#### PROVIDED TEXT ####

Although the Gallipoli campaign failed in all of its military objectives, the actions of Australian and New Zealand forces during the campaign created a powerful legacy, a legacy that not only remains today but grows stronger and stronger despite the passage of a century. What became known as the “Anzac Legend” or “Anzac Spirit” has became an important part of the identity of our nation. The first conflict that Australian men and women fought in has become indelibly etched in our image of ourselves, and the attributes of those young men and women have come to define Australian culture and the ideals Australians seek to live up to. The real importance of ANZAC Day is that it is a recognition of the sacrifices Australian Servicemen and Servicewomen have made and continue to make for their country.
The first recorded ANZAC Day commemoration was held on April 25th 1916, while Australia was still at war. For the remaining years of World War 1 Anzac Day was used as an occasion for patriotic rallies and recruiting campaigns, something unthinkable to modern Australians. The modern notion of the events of ANZAC Day were first observed in 1927 and by the end of the 1930s all the rituals we now associate with the day – dawn vigils, marches and memorial services – were firmly established. Anzac Day also served to commemorate the lives of Australians who died in the Second World War, and in late 80’s the meaning of the day was further broadened to include those who lost their lives in all the military and peacekeeping operations in which Australia has been involved. Thus the very nature of ANZAC Day has undergone a constant evolution.
And that a modern rendering of Anzac Day is not a glorification, celebration or commemoration of war but rather a remembrance of the cost and sacrifice required by service. And to thank those who served, because that service has made our nation what it is today, especially in terms of our cultural values and our national identity.
The evolution of ANZAC Day has enabled a succession of generations including my own, to find meaning in the day.
By the early 80’s ANZAC Day had become unpopular and unsupported, with tiny crowd numbers, on the verge of irrelevance. Yet, how do we then arrive at a point where we as a nation record greater crowd numbers each and every year, and a stronger connection with and participation by all generations of Australians?
Once ANZAC Day may have been a day of exclusion, but not so today, now rather it is a day of inclusion. To see the inclusion of sons and daughters whose veteran fathers are no longer with us, and granddaughters marching proudly with their grandfathers is a scene to warm any Australian’s heart, in the ranks of young servicemen and women who proudly wear the mantle and take up the burden, just as past generations have done.
The nature of that evolution may have struck those of us who were here to witness last year’s guest speaker Mrs Coral Donnelly who finished her speech with the words of Eric Bogle, from the ballad, And the band played Waltzing Matilda,
“For I'll go no more waltzing Matilda, all around the green bush far and free
To hump tent and pegs, a man needs both legs-no more waltzing Matilda for me.
So they gathered the crippled, the wounded, the maimed, and they shipped us back home to Australia.
The legless, the armless, the blind, the insane, those proud wounded heroes of Suvla
And as our ship pulled into Circular Quay, I looked at the place where me legs used to be.

#### DATASET ENTRIES ####

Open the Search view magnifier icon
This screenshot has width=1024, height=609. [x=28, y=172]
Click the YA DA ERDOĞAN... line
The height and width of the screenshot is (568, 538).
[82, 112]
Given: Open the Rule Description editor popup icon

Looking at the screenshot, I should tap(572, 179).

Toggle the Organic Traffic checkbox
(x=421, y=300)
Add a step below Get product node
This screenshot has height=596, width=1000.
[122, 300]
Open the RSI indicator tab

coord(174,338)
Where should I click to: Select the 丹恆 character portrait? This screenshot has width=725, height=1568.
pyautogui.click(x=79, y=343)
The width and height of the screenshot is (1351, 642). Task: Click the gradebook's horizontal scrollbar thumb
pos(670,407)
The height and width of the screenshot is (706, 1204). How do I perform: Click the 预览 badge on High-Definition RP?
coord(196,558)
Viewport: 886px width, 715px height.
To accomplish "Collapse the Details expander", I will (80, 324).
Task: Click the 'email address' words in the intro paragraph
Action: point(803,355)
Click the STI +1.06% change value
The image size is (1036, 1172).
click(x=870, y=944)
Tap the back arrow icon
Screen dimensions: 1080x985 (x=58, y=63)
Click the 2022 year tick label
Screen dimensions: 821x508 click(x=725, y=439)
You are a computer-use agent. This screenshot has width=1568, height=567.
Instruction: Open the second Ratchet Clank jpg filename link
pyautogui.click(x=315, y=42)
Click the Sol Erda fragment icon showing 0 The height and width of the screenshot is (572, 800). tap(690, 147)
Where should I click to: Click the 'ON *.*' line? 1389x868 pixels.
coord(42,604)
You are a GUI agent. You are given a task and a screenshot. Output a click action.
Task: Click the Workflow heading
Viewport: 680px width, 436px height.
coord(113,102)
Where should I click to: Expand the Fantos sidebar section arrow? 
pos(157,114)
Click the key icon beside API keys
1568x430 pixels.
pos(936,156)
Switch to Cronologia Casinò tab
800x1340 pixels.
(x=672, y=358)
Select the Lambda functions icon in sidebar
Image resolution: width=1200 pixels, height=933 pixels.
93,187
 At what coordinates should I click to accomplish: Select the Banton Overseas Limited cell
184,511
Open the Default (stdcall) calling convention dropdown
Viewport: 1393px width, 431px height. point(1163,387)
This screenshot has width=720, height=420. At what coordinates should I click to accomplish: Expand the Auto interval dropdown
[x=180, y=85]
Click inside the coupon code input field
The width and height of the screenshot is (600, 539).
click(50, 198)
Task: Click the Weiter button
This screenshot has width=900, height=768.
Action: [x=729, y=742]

####

◆ EXERCISE REQUIREMENTS
[a] Swap "crowd numbers" for "attendance figures" in the ANZAC Day text and give back that passage, starting with "By the early" and going on through "generations have done.".
[b] Please pick up the text on ANZAC Day after its last line and carry it further.

◆ ANSWERS FOR THE EXERCISE
[a]
By the early 80’s ANZAC Day had become unpopular and unsupported, with tiny attendance figures, on the verge of irrelevance. Yet, how do we then arrive at a point where we as a nation record greater attendance figures each and every year, and a stronger connection with and participation by all generations of Australians?
Once ANZAC Day may have been a day of exclusion, but not so today, now rather it is a day of inclusion. To see the inclusion of sons and daughters whose veteran fathers are no longer with us, and granddaughters marching proudly with their grandfathers is a scene to warm any Australian’s heart, in the ranks of young servicemen and women who proudly wear the mantle and take up the burden, just as past generations have done.

[b]
And thanked Christ there was nobody waiting for me, to grieve, to mourn, and to pity.
But the band played Waltzing Matilda, as they carried us down the gangway.
But nobody cheered, they just stood and stared, then they turned all their faces away.”
Mrs Donnelly had at the close of her speech opened a door that had always been closed in my mind, and perhaps in all the minds of many people my age. We have long heard the word ‘sacrifice’ and in my mind at least it had always been associated with death. Books, poems, documentaries always seem to revolve around the ‘cost of war’ in terms of deaths. Such and such battle, 20 thousand killed in the first hour, 1.5 million killed during the course of the battle of such and such.
To our generation when we ‘reflect’ on the meaning of ANZAC Day, we will obviously have a different understanding to those from previous generations, to us ANZAC Day is not, and can never be, a celebration of war or heroism, the old terms, the fallen, the field, colours, for king and country,... such terms are not part of our language or our modern culture, what we are here today to do is to acknowledge the horrors of war, and to demonstrate that we understand the sacrifices, and the consequences of war on the bodies, minds and families of those who had given service to their nation.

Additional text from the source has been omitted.